The online calculators I have seen that claim to do these tests have a few other limitations as well as the problem of rounded input values.  First, the interface is a bit clunky (typically involving typing numbers into a web form, which you have to do again tomorrow if you want to re-run the analyses). Second, some of them use Java, and that may not work with your browser. What we needed, at least for the "Statistical Heartburn" analyses, was some code.  I wrote mine in R and Jordan independently wrote a version in Python; we compared our results at each step of the way, so we were fairly confident that we had the right answers (or, of course, we could have both made the same mistakes).

My solution uses an existing R library called rpsychi, which does the basic calculations of the test statistics. I wrote a wrapper function called f_range(), which does the work of calculating the upper and lower bounds of the means and SDs, and outputs the minimum and maximum F (or t, if you set the parameter show.t to TRUE) statistics.
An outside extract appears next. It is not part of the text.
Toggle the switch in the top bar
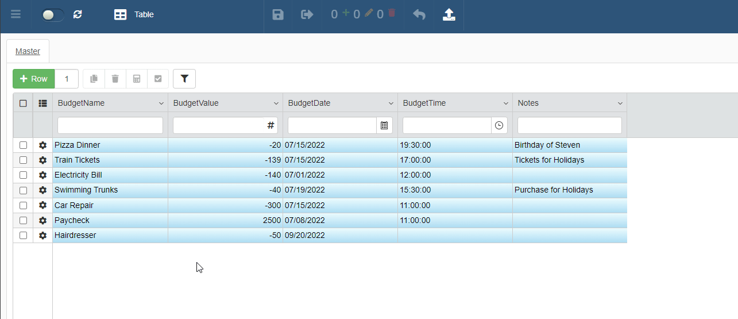This screenshot has height=319, width=738. click(x=52, y=15)
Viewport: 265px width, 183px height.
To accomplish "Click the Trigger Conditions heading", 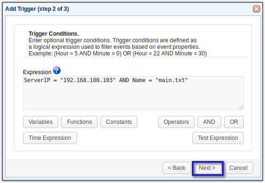I will coord(54,34).
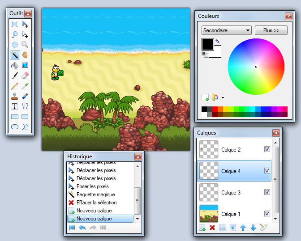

Usage is intended to be relatively straightforward.  The main parameters of f_range() are vectors or matrices of the per-cell means (m), SDs (s), and sample sizes (n).  You can add show.t=TRUE to get t (rather than F) statistics, if appropriate; setting dp.p forces the number of decimal places used to that value (although the default almost always works); and title and labels are cosmetic. Here are a couple of examples from the "pizza papers":

1. Check Table 1 from "Lower Buffet Prices Lead to Less Taste Satisfaction"
n.lbp.t1 <- c(62, 60) 

m.lbp.t1.l1 <- c(44.16, 46.08)
sd.lbp.t1.l1 <- c(18.99, 14.46)
f_range(m=m.lbp.t1.l1, s=sd.lbp.t1.l1, n=n.lbp.t1, title="Age") 
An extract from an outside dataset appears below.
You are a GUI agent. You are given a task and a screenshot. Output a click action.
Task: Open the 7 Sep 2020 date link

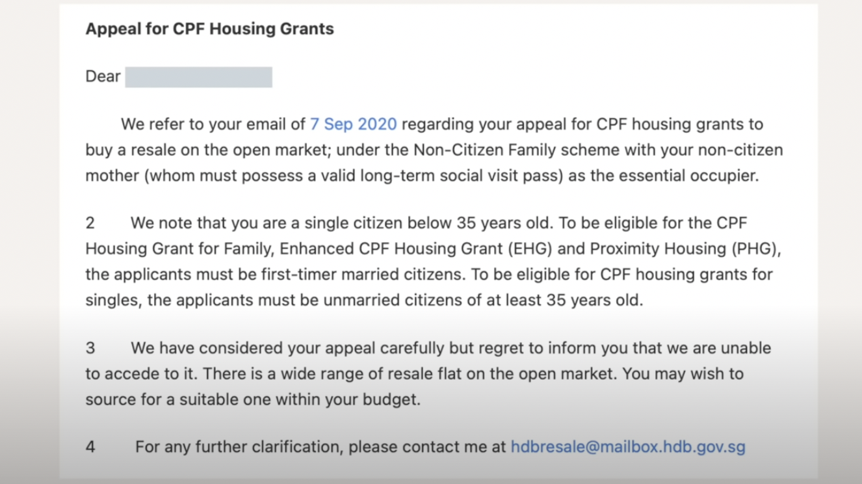point(353,124)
m.lbp.t1.l3 <- c(68.52, 67.91)
sd.lbp.t1.l3 <- c(3.95, 3.93)
f_range(m=m.lbp.t1.l3, s=sd.lbp.t1.l3, n=n.lbp.t1, title="Height") 
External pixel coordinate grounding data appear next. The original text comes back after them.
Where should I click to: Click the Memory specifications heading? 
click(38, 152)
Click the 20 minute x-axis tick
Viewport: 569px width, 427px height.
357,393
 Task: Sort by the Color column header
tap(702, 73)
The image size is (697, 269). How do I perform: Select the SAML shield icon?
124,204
m.lbp.t1.l4 <- c(180.84, 182.31)
sd.lbp.t1.l4 <- c(48.37, 48.41)
f_range(m=m.lbp.t1.l4, s=sd.lbp.t1.l4, n=n.lbp.t1, title="Weight") 

m.lbp.t1.l5 <- c(3.00, 3.28)
sd.lbp.t1.l5 <- c(1.55, 1.29)
f_range(m=m.lbp.t1.l5, s=sd.lbp.t1.l5, n=n.lbp.t1, title="Group size") 

m.lbp.t1.l6 <- c(6.62, 6.64)
sd.lbp.t1.l6 <- c(1.85, 2.06)
# Next line gives an F too small for rpsychi to calculate
# f_range(m=m.lbp.t1.l6, s=sd.lbp.t1.l6, n=n.lbp.t1, title="Hungry then") 

m.lbp.t1.l7 <- c(1.88, 1.85)
sd.lbp.t1.l7 <- c(1.34, 1.75)
f_range(m=m.lbp.t1.l7, s=sd.lbp.t1.l7, n=n.lbp.t1, title="Hungry now") 

2. Check Table 2 from "Eating Heavily: Men Eat More in the Company of Women"
lab.eh.t2 <- c("gender", "group", "gender x group")
n.eh.t2 <- matrix(c(40, 20, 35, 10), ncol=2)

m.eh.t2.l1 <- matrix(c(5.00, 2.69, 4.83, 5.54), ncol=2)
sd.eh.t2.l1 <- matrix(c(2.99, 2.57, 2.71, 1.84), ncol=2)
f_range(m=m.eh.t2.l1, s=sd.eh.t2.l1, n=n.eh.t2, title="Line 1", labels=lab.eh.t2)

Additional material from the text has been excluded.